Segment Open
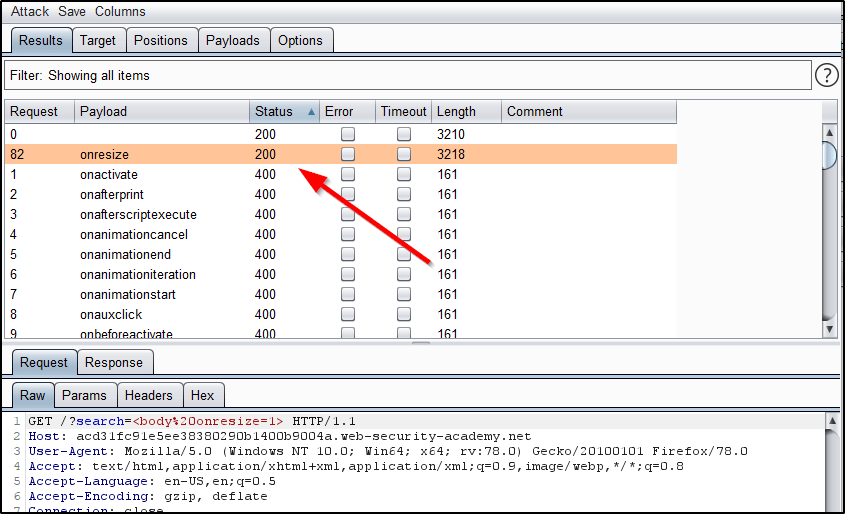This screenshot has height=514, width=845.
Task: Toggle Error checkbox for request 0
Action: click(x=348, y=134)
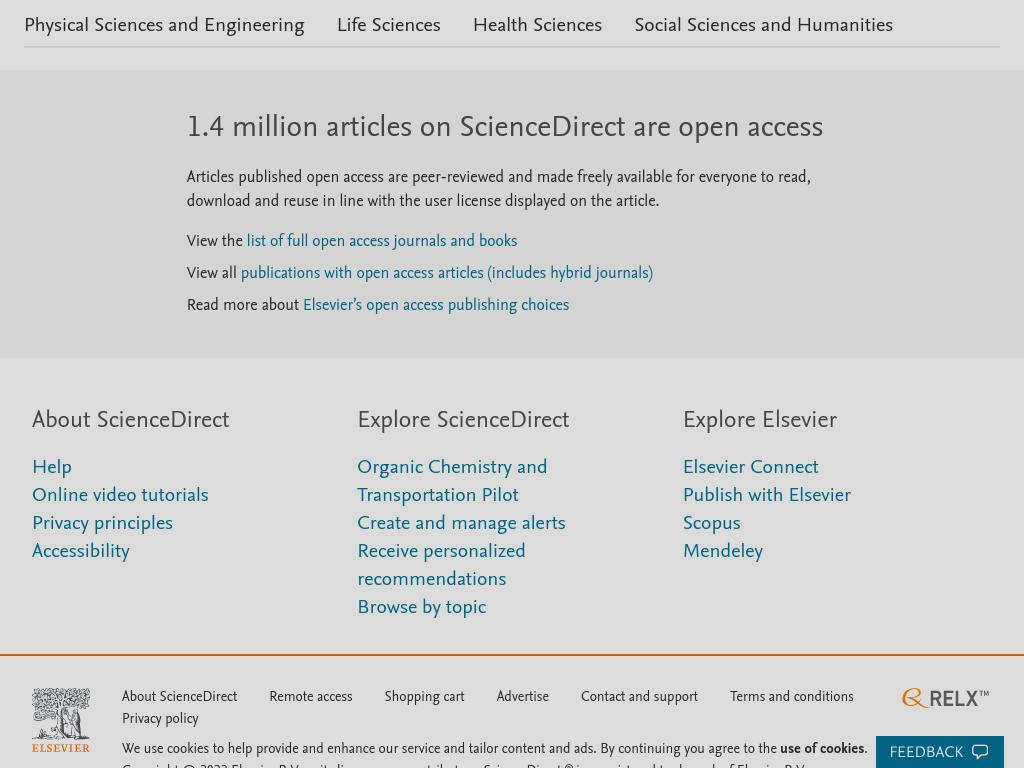Visit Publish with Elsevier
Screen dimensions: 1024x768
tap(767, 495)
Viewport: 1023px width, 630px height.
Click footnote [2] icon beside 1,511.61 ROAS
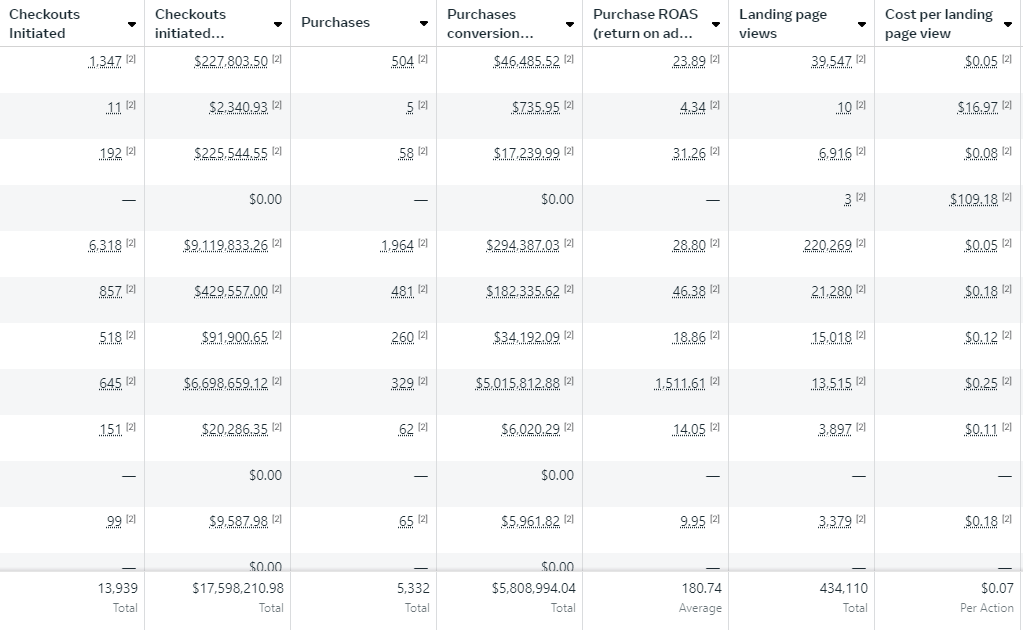click(715, 383)
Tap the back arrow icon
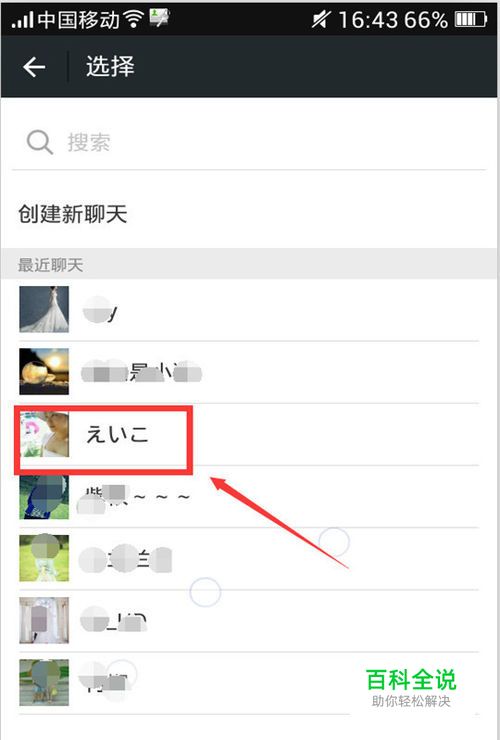500x740 pixels. point(34,67)
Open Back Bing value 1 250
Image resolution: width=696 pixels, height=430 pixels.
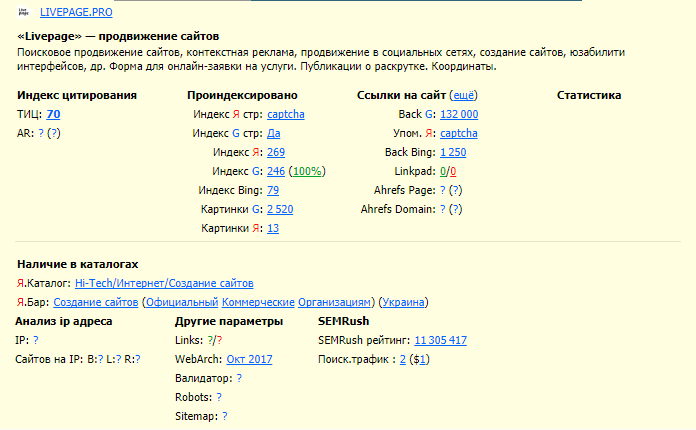[453, 153]
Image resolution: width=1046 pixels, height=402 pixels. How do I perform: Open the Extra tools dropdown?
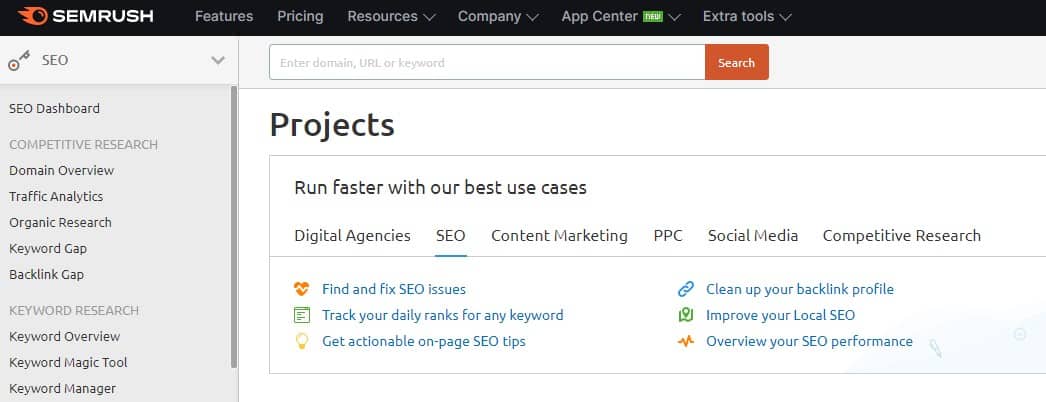pyautogui.click(x=747, y=17)
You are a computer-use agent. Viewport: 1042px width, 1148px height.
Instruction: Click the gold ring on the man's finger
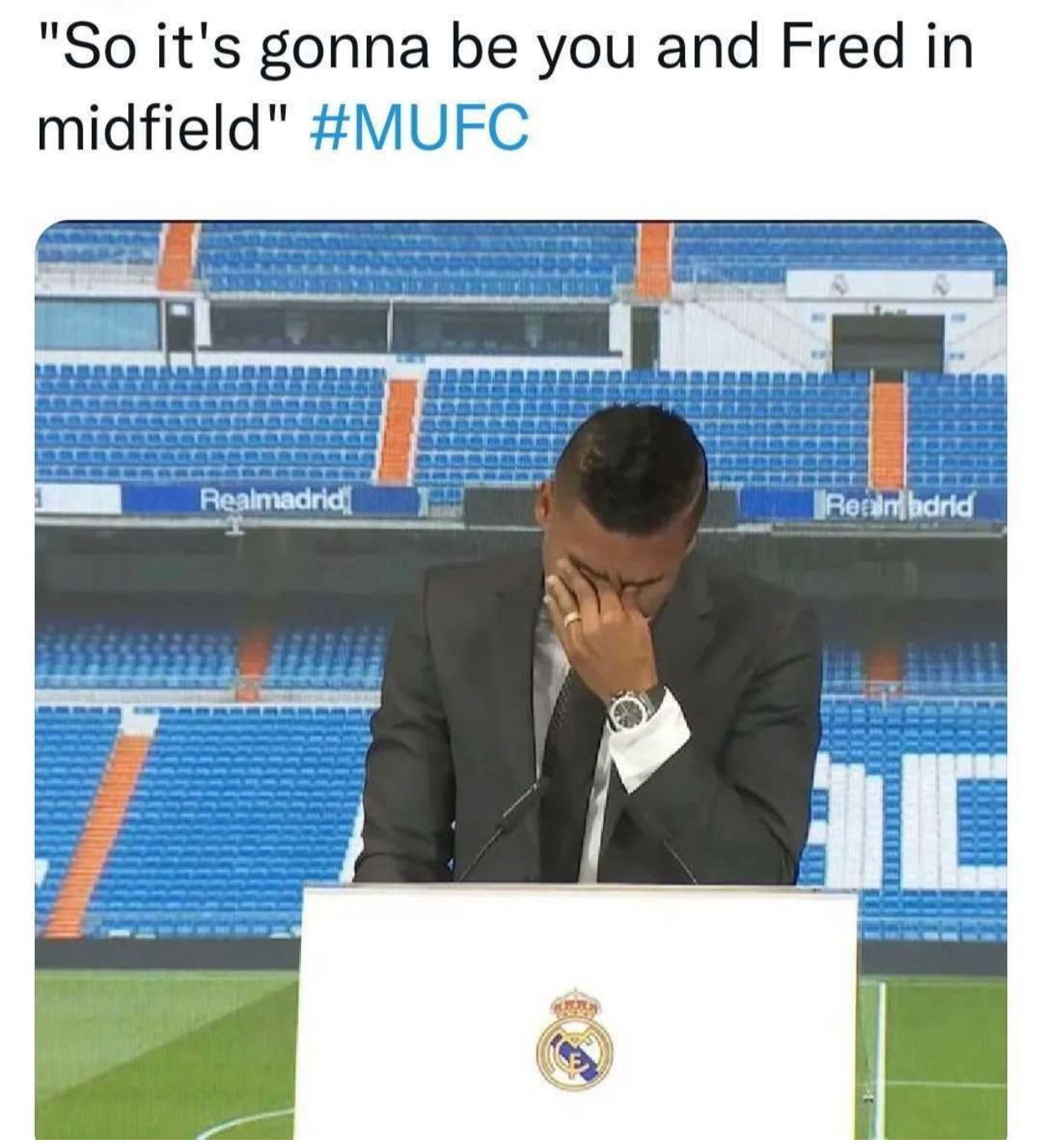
Segment Closed
TASK PROMPT:
Begin with the line that contains "Image resolution: width=696" and repeat every line through the end of the data, exactly and only those lines, leaving out the pictures.

RESPONSE AREA:
Image resolution: width=696 pixels, height=430 pixels.
[453, 153]
Image resolution: width=1046 pixels, height=402 pixels. How do I perform: Open the Extra tools dropdown?
pyautogui.click(x=747, y=17)
You are a computer-use agent. Viewport: 1042px width, 1148px height.
Instruction: Click the gold ring on the man's finger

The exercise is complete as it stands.